It is customary to replace the roll of toilet paper if you use the last sheet of the one currently inhabiting the roll. That seems like common sense right? Apparently common sense escapes teenagers.
I once read the teenage brain differs from an adult brain in the prefrontal cortex which is associated with reasoning. I thought someone made that up. Now that I have three teens in various stages of emotional, chemical, or physical imbalance I realize it’s true.
How else would you explain what passes as logic among teenagers? Pop quiz: A teenager is in a laundry room and there are four full baskets of clothes would they:
- Ignore them because everyone knows laundry baskets magically transport to their rightful destination
- Take only the clothes you need for that moment and leave the rest
- Take the baskets to your bedroom and neatly place the clothes in drawers
- One and Two
The answer is four. If you answered C you need to seek immediate medical attention to get your head surgically removed from your backend. I have seen weeks pass as teenagers walk down three stories to pick a garment out of the basket only to walk back up those same stories to change. At one point I figure they will realize it’s easier to just carry the whole basket up the stairs so they’d have their clothes readily accessible. Apparently I’m an idiot and prone to embarrass my children in front of their friends with my quaint ideals.
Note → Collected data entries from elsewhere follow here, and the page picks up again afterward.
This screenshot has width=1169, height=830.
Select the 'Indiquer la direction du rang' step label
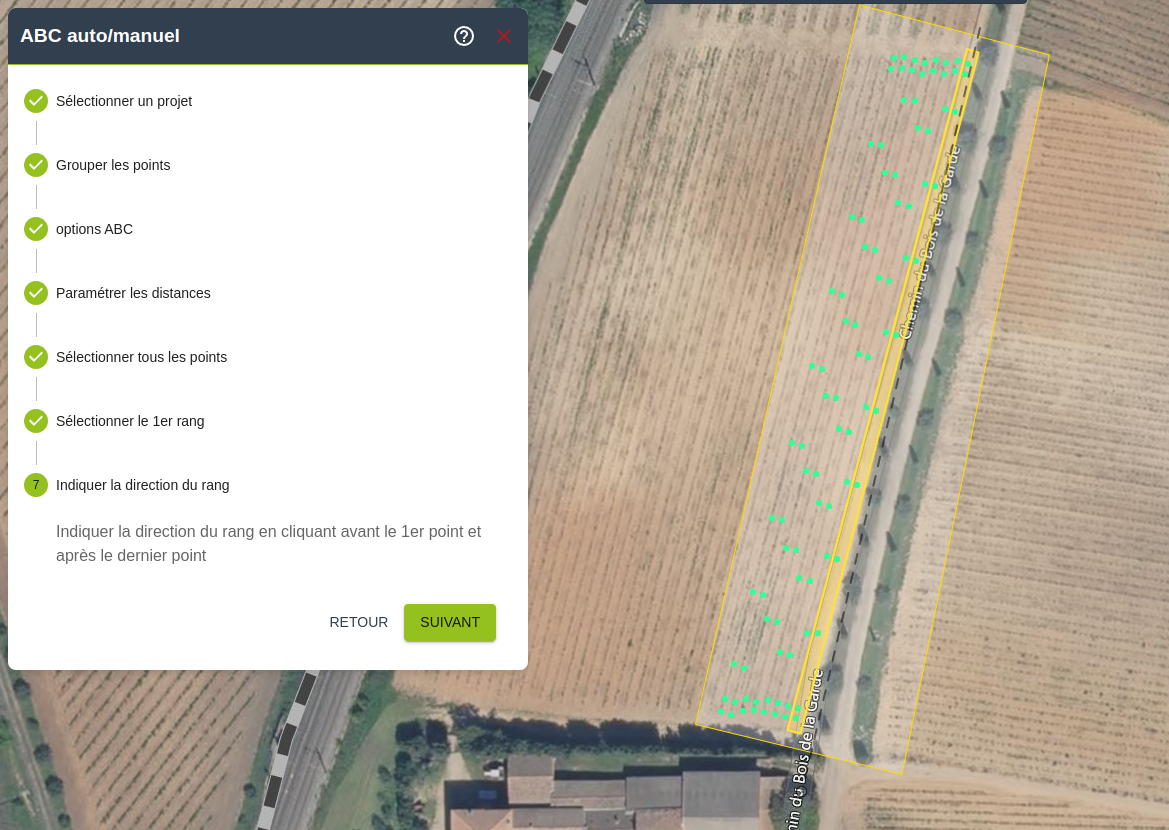[142, 485]
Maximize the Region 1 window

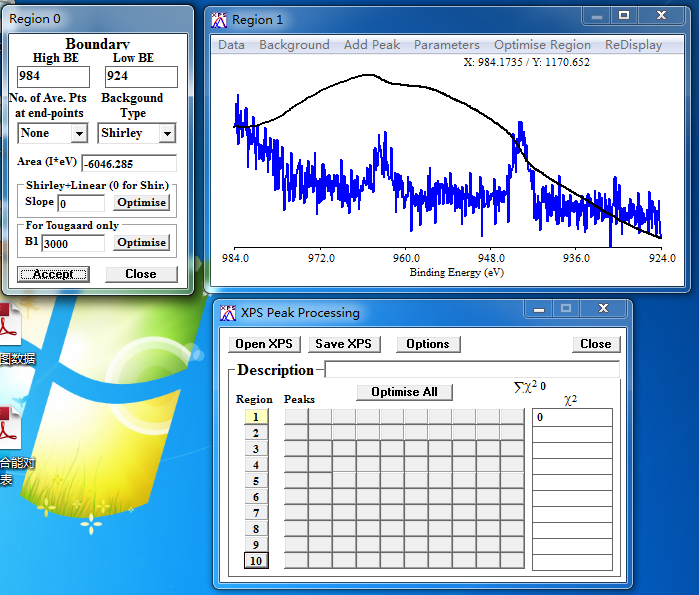(x=624, y=16)
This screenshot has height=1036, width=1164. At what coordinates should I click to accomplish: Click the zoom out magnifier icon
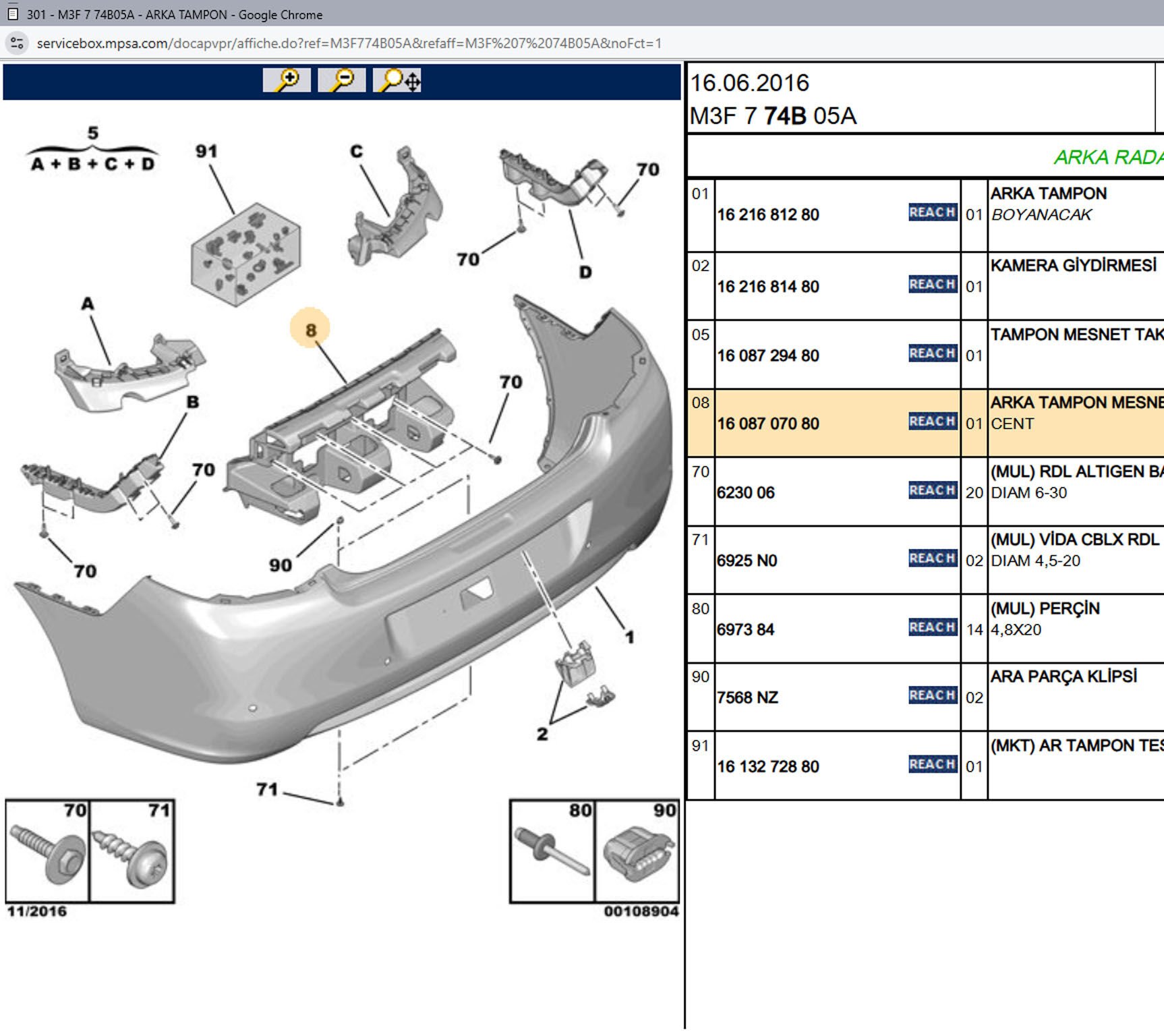341,80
Pop Quiz #2: You finish brushing your teeth and are preparing to leave the bathroom. Do you:
- Leave the sink basin oozing with enough spittle to drown a Rhinoceros and mounds of toothpaste that can rival the Rocky Mountains in height?
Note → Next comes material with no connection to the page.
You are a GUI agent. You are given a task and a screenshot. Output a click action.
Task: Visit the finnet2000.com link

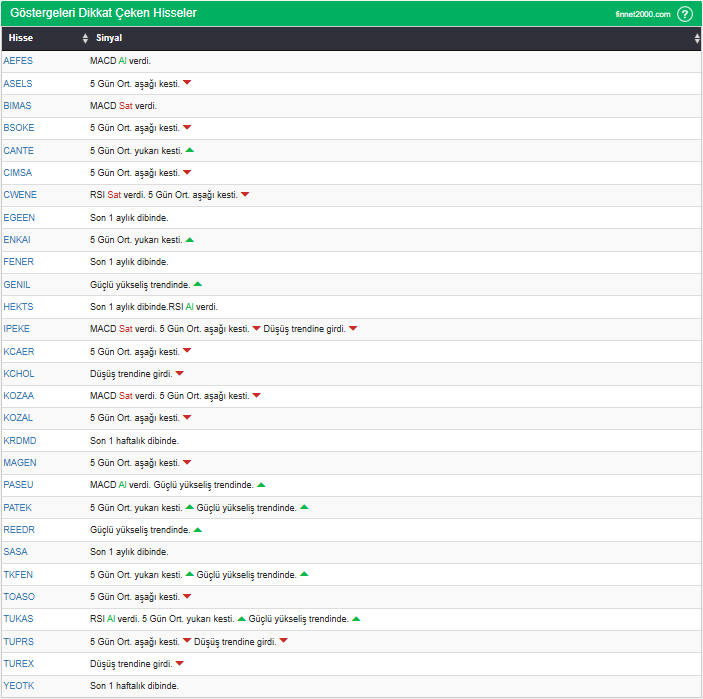point(643,14)
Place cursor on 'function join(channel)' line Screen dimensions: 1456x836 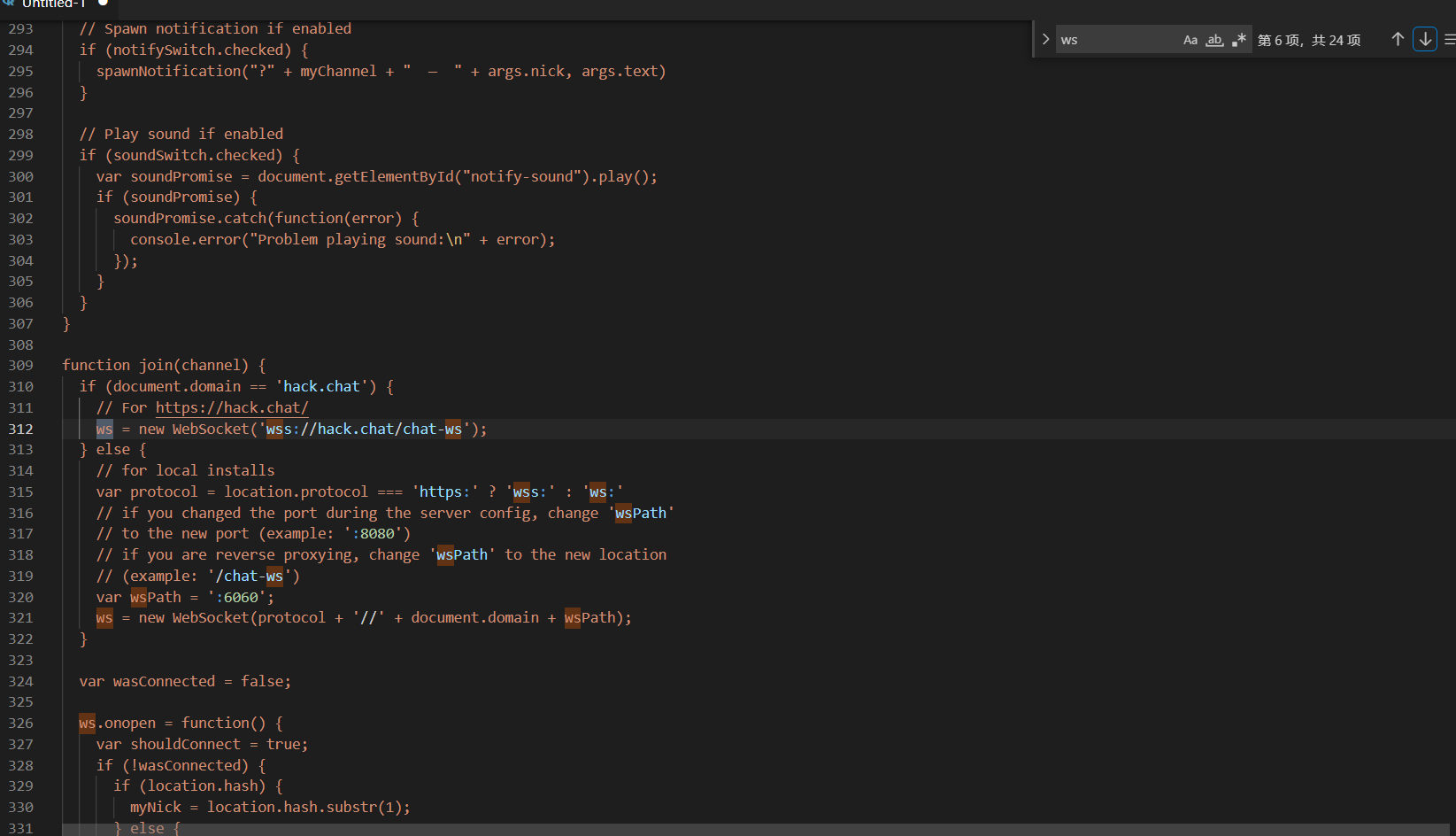click(x=164, y=366)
- Clean the basin and throw the towel in the hamper
- Offer a sibling $1 to clean it for you
- None of the above – what do you mean we have to brush our teeth
The answer is one. Most teenagers have an allergic reaction to cleaning up after themselves and leave their money in their pants pocket currently enjoying the Rinse cycle so they have no money. That eliminates two and three. In the vast wilderness known as the pre-teen years, getting children to bathe or partake in any hygienic activity tool an act of Congress. Since Congress doesn’t act, most children skipped a few hygiene sessions. However, the second they become teenagers the hygiene gene must kick in because they bathe three or four times a day, swim in perfume or cologne and suck more breath mints than a vampire getting his fill in a blood bank. That eliminates answer four.
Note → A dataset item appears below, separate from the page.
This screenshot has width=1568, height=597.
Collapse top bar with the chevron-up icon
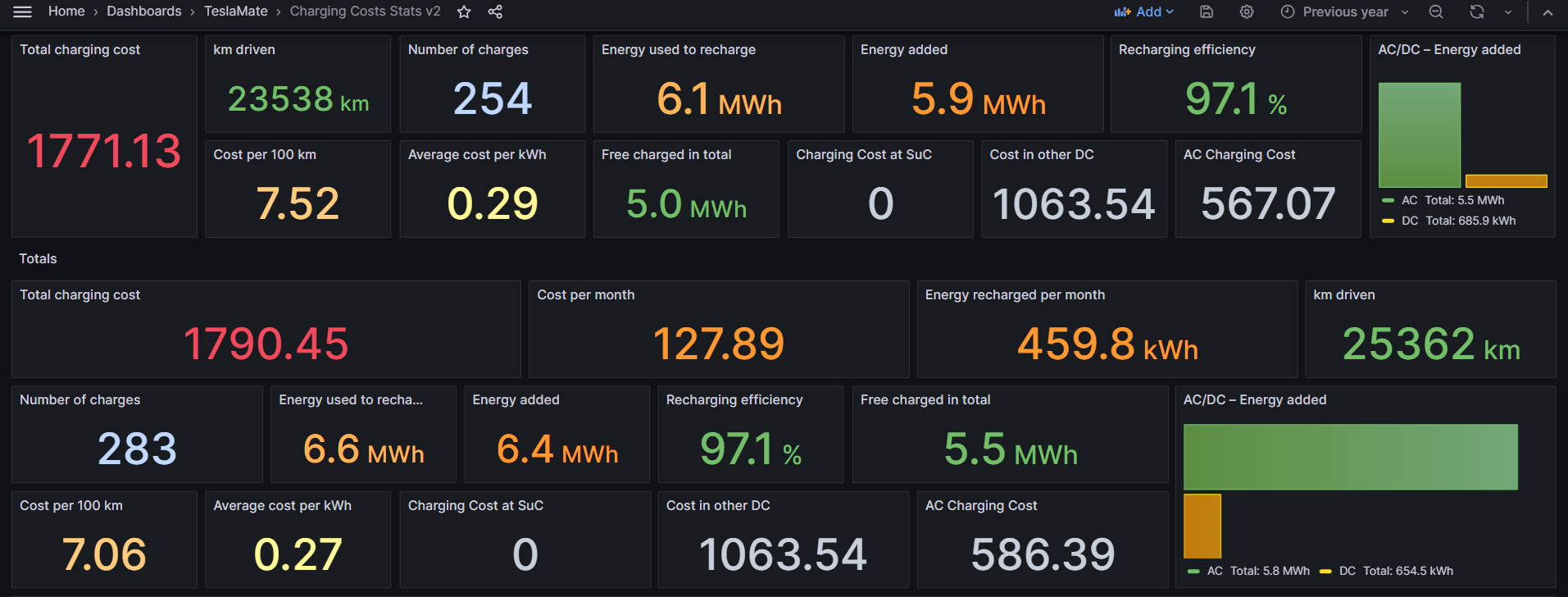coord(1548,12)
Pop Quiz #3: Two teenagers are standing in a line waiting for the store doors to open when one has a sudden question to ask the other. To communicate they:
- Talk to one another
- They text each other
- They Skype
- They call their cell phone
This is a tough one but the answer is two. Partial credit will be given for three and four. If you answered one I need to stop laughing before I can counter with a witty remark.
Teenagers are a different breed and physiologically predisposed to very little logic. At least they have an excuse – unlike our political leaders. The one saving grace is one day they’ll have teenagers.